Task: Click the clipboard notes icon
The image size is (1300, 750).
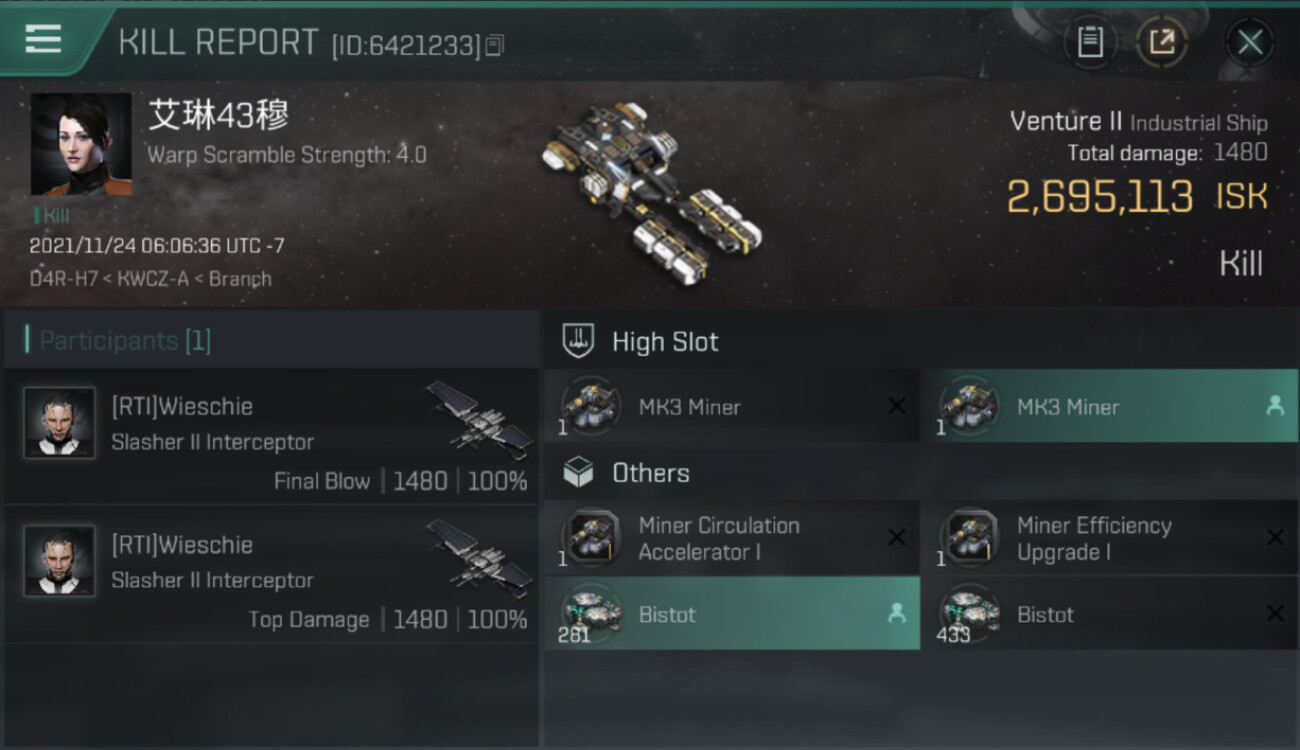Action: [1090, 42]
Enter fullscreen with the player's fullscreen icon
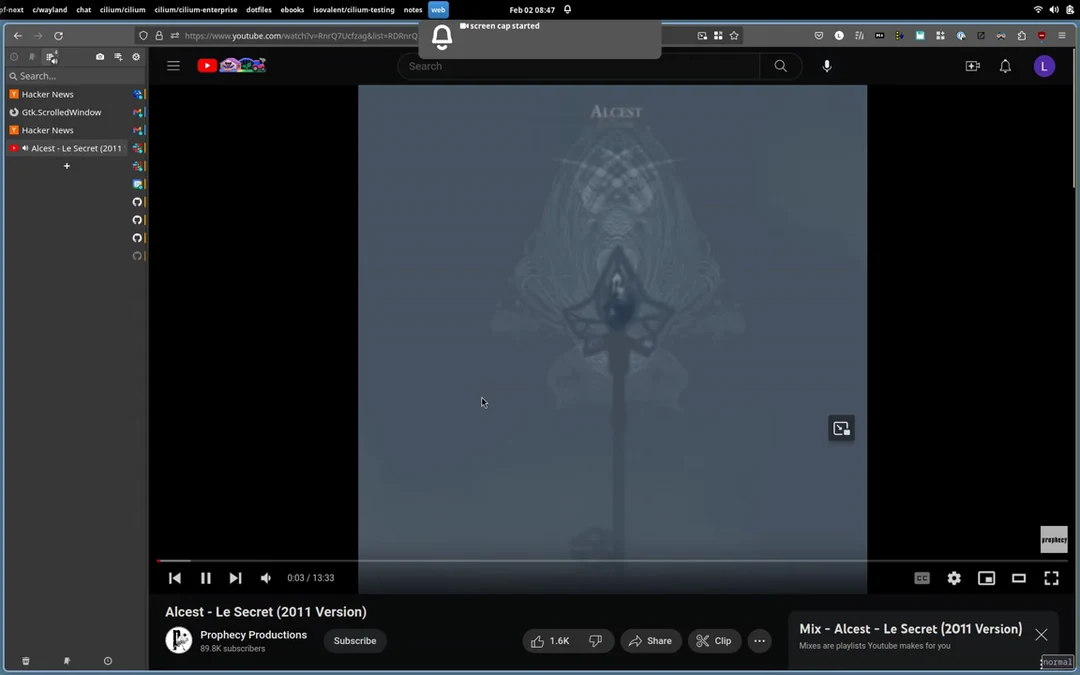1080x675 pixels. [1051, 578]
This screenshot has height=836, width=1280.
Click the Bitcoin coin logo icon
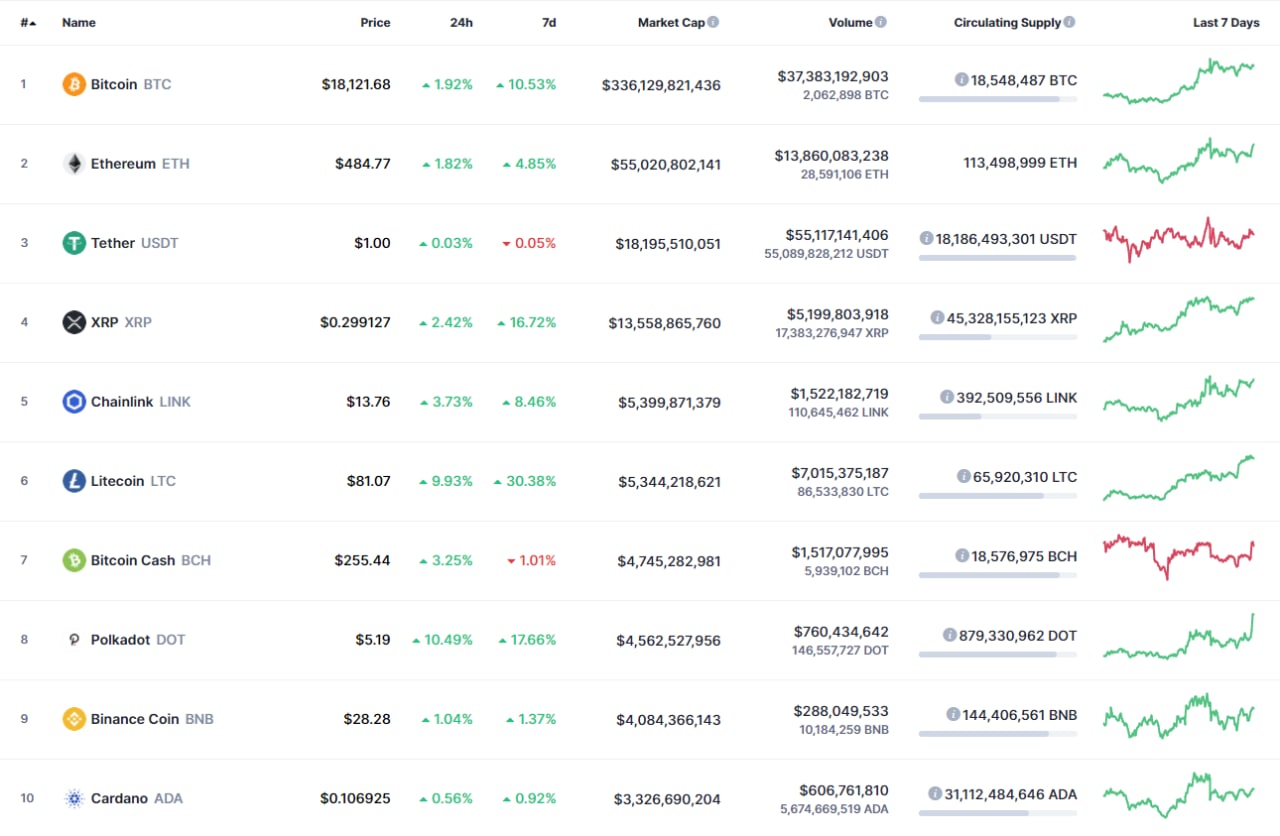74,84
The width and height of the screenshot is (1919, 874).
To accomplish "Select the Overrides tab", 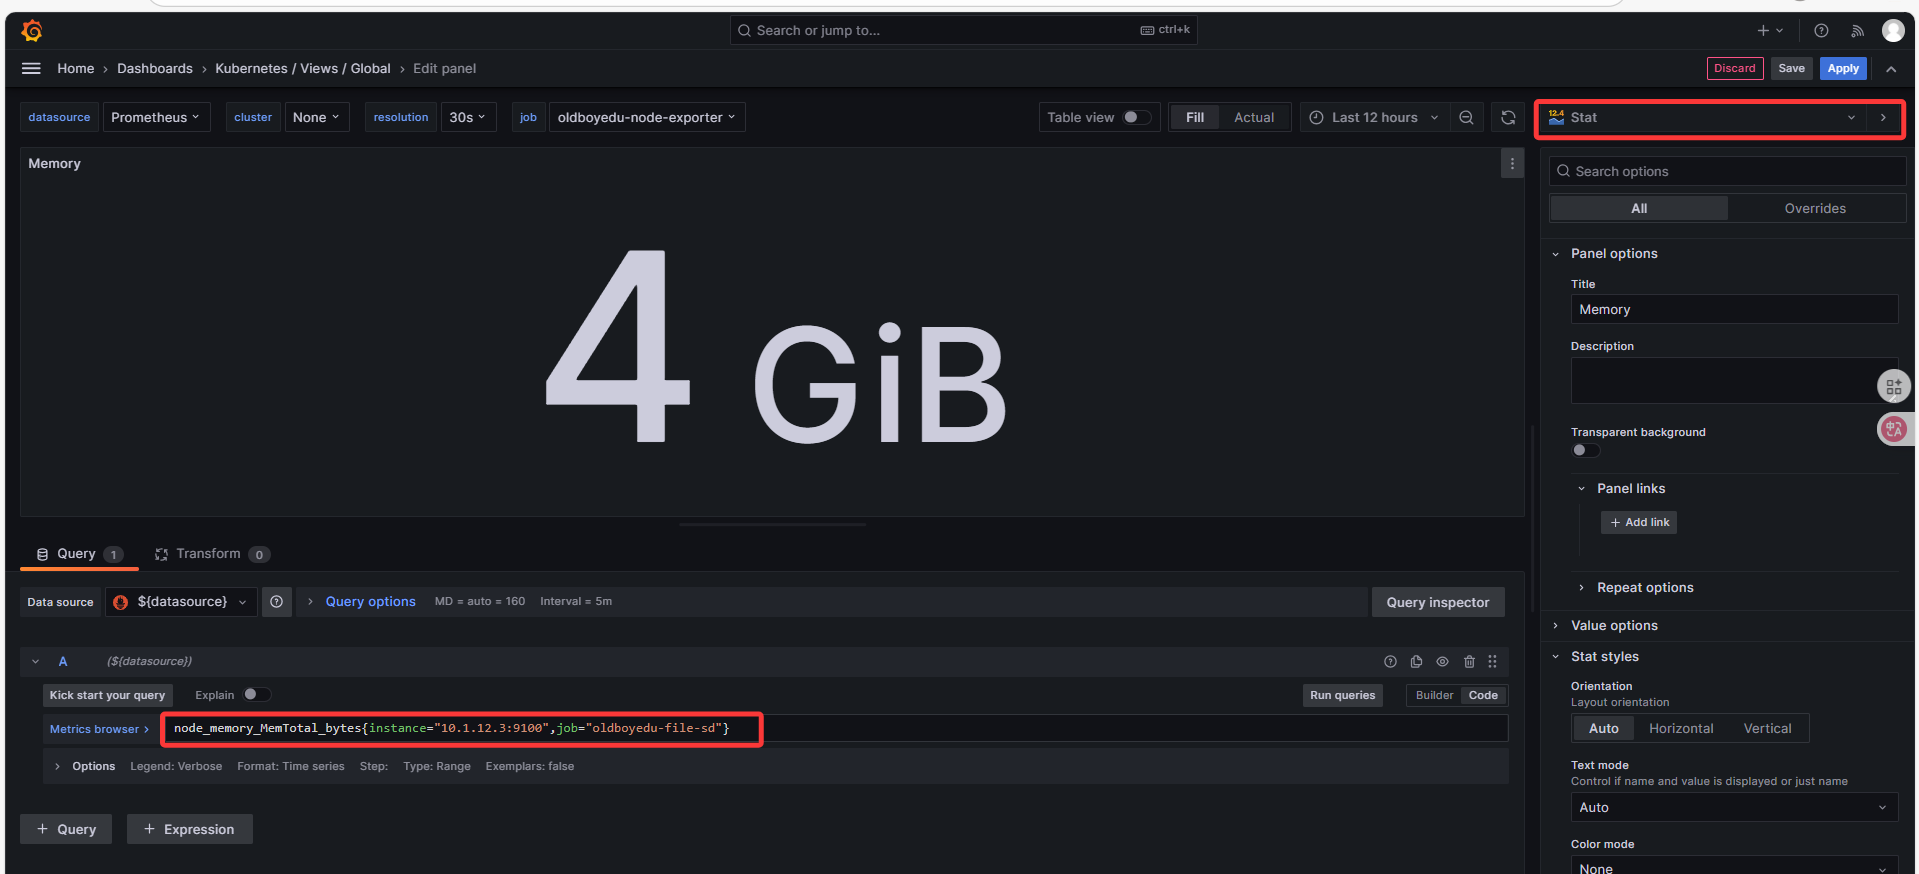I will click(1814, 209).
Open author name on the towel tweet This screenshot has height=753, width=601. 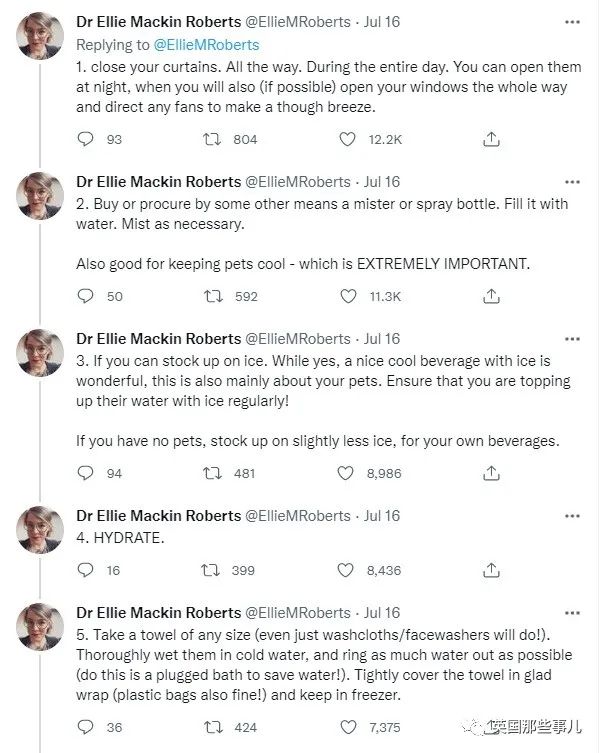(x=159, y=612)
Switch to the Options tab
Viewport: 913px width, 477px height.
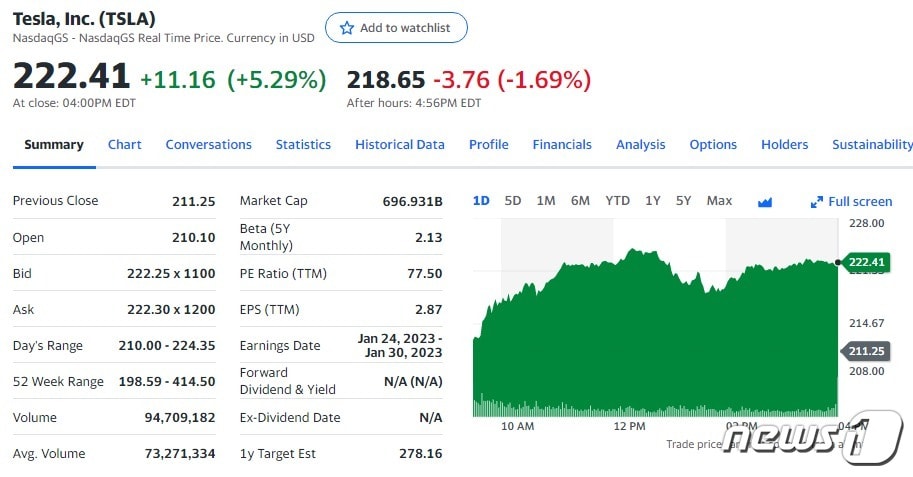point(713,144)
==================================================
### Try it:
Please repeat exactly the lines from the one containing "Switch to the Options tab" through the end of the entries, both included, omitting pictures.

### Solution to this problem:
Switch to the Options tab
Viewport: 913px width, 477px height.
point(713,144)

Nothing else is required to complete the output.